October 2015 codemusic

My undergraduate research project comparing harmonic similarity in songs and visualizing it with The Beatles’ songs that I presented at the International Society for Music Information Retrieval (ISMIR) conference.

Quick links:

Full abstract

We show that traditional music information retrieval tasks with well-chosen parameters perform similarly using computationally extracted chord annotations and groundtruth annotations. Using a collection of Billboard songs with provided ground-truth chord labels, we use established chord identification algorithms to produce a corresponding extracted chord label dataset. We implement methods to compare chord progressions between two songs on the basis of their optimal local alignment scores. We create a set of chord progression comparison parameters defined by chord distance metrics, gap costs, and normalization measures and run a black-box global optimization algorithm to stochastically search for the best parameter set to maximize the rank correlation for two harmonic retrieval tasks across the ground-truth and extracted chord Billboard datasets. The first task evaluates chord progression similarity between all pairwise combinations of songs, separately ranks results for ground-truth and extracted chord labels, and returns a rank correlation coefficient. The second task queries the set of songs with fabricated chord progressions, ranks each query’s results across ground-truth and extracted chord labels, and returns rank correlations. The end results suggest that practical retrieval systems can be constructed to work effectively without the guide of human ground-truthing.

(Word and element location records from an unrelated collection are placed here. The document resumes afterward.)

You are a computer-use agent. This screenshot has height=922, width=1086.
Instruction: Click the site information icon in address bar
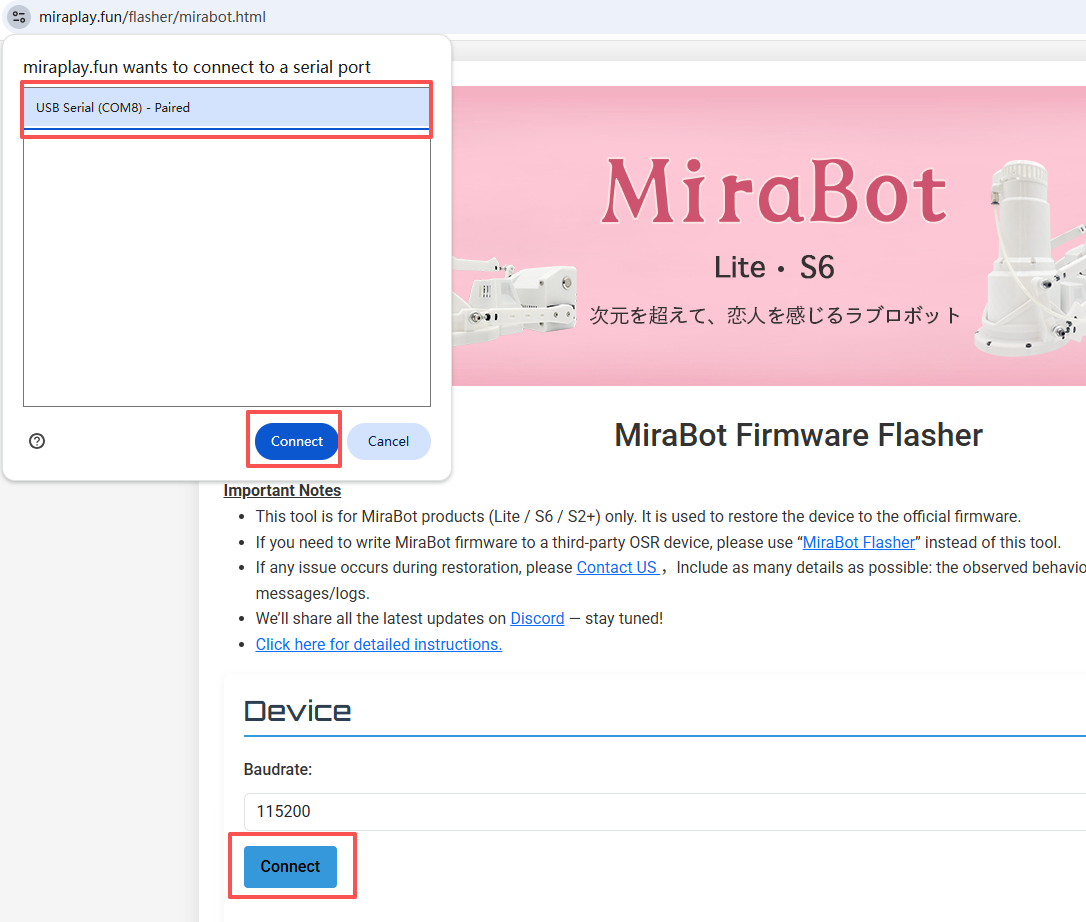19,17
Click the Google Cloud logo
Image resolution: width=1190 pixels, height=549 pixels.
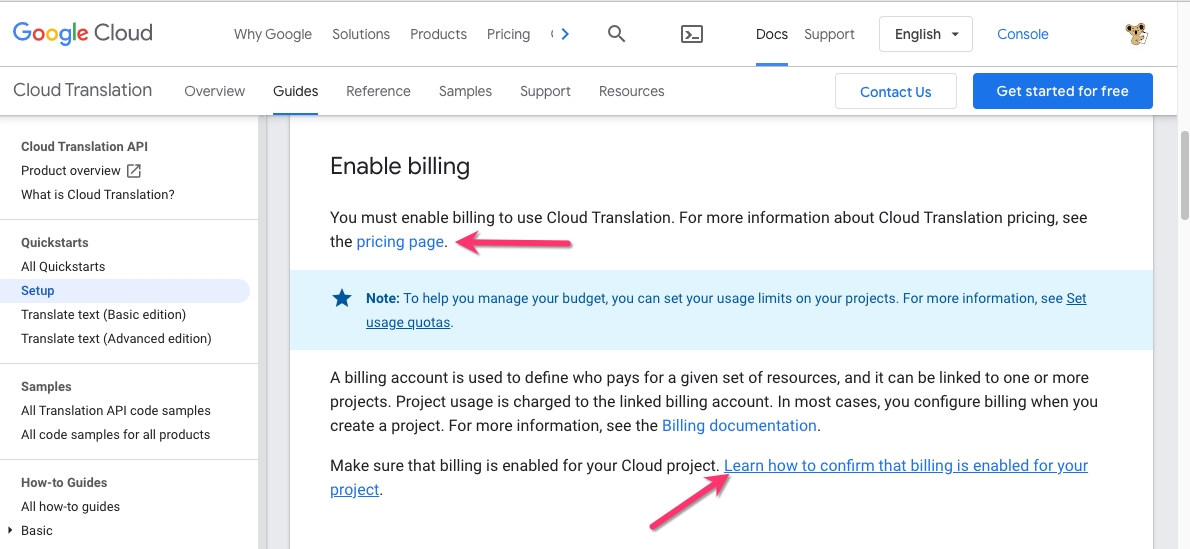83,33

A piano keyboard distorted in the shape of a circle with keys highlighted red at even intervals and note and interval labels in the middle. A radial graph of red and blue curved lines connecting song titles.
A three-dimensional histogram with orange columns protruding high at opposite ends of a square plane. The x- and y-axes are labeled 'Extracted chord ranking' and 'Ground-truth ranking.' The z-axis is labeled 'Occurrence Frequency.' A series of stacked colored boxes containing numbers. Lines connect subsequent stacks of boxes. The diagram shows how a sequence of numbers can be sorted, then sorted and ranked, and finally ranked.